Gin Month at Paste remains in full swing, and it’s safe to say that I’ve tasted more new gin in this month than at any point in recent memory. What better way to keep it going than a new-ish Scottish gin, the product of a country I once traveled to exclusively to visit the Hendrick’s Gin Palace?

The new product in question, though, is Tulchan Gin, a fairly recent launch from Stoli Group that is produced in the heart of scotch whisky country, at the House of Tulchan estate in Speyside. They’re nestled into one of the most famously dense whisky-producing regions in the world, home to some of the biggest scotch whisky brands such as The Glenlivet, Glenfiddich, The Macallan, Dalwhinnie, Aberlour, Balvenie, and many more. But Tulchan has no whisky; their entire focus is on producing gin with native Scottish botanicals, often sourced from the estate itself. As the brand puts it:

Tulchan Gin a celebration of Scotland alongside the traditional botanicals and typical flavour profile that one would expect to experience in an ultra-premium ‘London Dry’ type Gin. Tulchan Gin elevates itself by conveying the character of the local Scottish flora, with sloe berries, blackberry leaves, white asparagus, elderflowers woven alongside traditional Gin botanicals such as juniper, angelica root and liquorice root.

There are some interesting aspects to these botanicals, as something like asparagus is hardly considered to be a common flavoring component for gin. That one in particular, the company says imparts a certain level of vegetal bitterness, presumably serving to balance out sweeter impressions such as elderflower. The striking blue bottle, complete with Tulchan’s tartan pattern, certainly implies “gin” from afar, if only perhaps for the physical resemblance to bottles such as Citadelle, Drumshanbo and of course Bombay Sapphire. It’s bottled at a slightly elevated 45% ABV (90 proof), which feels like an increasingly common point for newer launches–it doesn’t seem like anyone wants to launch a new 80 proof gin on the market these days.

So with that said, let’s get to tasting and see how Tulchan measures up:

On the nose, I’m immediately getting classic London dry gin impressions of resinous juniper, with sweet pine sap, combined with a more delicate, heathery floral profile. There’s a bit of honey here, along with some sweet orange, and no real ethanol presence to speak of. There’s a mild, warm spice rounding things out. The profile is perhaps a bit on the lighter side than some of the other gins I’ve been tasting recently, but it’s sweetly inviting, splitting its balance between juniper and florals.

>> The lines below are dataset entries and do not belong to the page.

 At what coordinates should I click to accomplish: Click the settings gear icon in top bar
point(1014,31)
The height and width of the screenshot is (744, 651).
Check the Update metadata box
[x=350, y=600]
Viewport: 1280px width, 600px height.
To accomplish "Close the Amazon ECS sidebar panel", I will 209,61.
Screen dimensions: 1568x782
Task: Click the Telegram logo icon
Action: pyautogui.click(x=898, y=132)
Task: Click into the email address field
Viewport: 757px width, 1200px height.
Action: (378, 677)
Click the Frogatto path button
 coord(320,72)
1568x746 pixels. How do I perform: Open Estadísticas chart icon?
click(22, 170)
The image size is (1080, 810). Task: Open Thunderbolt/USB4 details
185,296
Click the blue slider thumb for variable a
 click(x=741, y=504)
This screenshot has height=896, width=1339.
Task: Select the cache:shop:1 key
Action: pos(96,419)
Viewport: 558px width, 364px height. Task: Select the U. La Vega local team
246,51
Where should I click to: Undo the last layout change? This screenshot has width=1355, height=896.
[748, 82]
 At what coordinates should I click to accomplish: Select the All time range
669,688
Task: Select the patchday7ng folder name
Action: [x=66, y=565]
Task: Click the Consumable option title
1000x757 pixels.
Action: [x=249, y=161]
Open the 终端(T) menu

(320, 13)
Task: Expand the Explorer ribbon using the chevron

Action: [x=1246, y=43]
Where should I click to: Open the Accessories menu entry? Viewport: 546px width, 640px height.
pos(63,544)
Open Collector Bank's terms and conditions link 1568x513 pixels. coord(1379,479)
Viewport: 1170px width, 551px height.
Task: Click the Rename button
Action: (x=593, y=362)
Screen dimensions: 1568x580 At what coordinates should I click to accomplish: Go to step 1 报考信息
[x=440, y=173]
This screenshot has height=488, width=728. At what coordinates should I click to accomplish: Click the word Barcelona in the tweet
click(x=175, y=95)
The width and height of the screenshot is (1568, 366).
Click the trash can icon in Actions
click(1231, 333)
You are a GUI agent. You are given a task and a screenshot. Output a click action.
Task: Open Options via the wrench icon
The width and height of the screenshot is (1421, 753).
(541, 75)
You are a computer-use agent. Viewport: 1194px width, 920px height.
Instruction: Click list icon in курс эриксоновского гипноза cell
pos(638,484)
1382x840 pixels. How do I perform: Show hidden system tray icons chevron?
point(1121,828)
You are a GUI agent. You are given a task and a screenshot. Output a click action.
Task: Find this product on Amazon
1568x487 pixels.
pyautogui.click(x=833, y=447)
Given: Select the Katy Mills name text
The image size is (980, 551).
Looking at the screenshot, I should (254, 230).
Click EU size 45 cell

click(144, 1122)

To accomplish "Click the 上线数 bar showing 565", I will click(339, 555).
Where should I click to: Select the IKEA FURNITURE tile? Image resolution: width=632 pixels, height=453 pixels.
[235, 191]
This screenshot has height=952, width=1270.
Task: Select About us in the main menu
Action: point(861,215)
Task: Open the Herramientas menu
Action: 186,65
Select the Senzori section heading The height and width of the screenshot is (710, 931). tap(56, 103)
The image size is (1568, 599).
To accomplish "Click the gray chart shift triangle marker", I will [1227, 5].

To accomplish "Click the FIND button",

On the palate, this gin turns a bit on the syrupy side, with a resinous, woody sweetness that is a defining note, along with the unctuous floral sweetness of elderflower. Lots of pine and hints of darker berries are met by some orange and a steadily building bitterness–apparently the contribution of the asparagus. The alcohol perks up more here, with a steady heat in the throat. Overall, it feels like a fairly familiar profile except perhaps for the herbal bitterness, which is more pronounced than in most gins. It does help provide a certain balance with so much sweetness on the more floral side of the profile.

I don’t know if this is a bottle that necessarily jumps off the shelf at me, but it’s a perfectly competent modern gin that should please lovers of juniper and sweet floral flavors, particularly if they can handle its bitter balance.

Distillery: Tulchan Gin (Stoli Group)
Region: Moray, Scotland
Style: London dry gin
ABV: 45% (90 proof)
Availability: 750 ml bottles, $40 MSRP


Jim Vorel is a Paste staff writer and resident beer and liquor geek. You can follow him on Twitter for more drink writing.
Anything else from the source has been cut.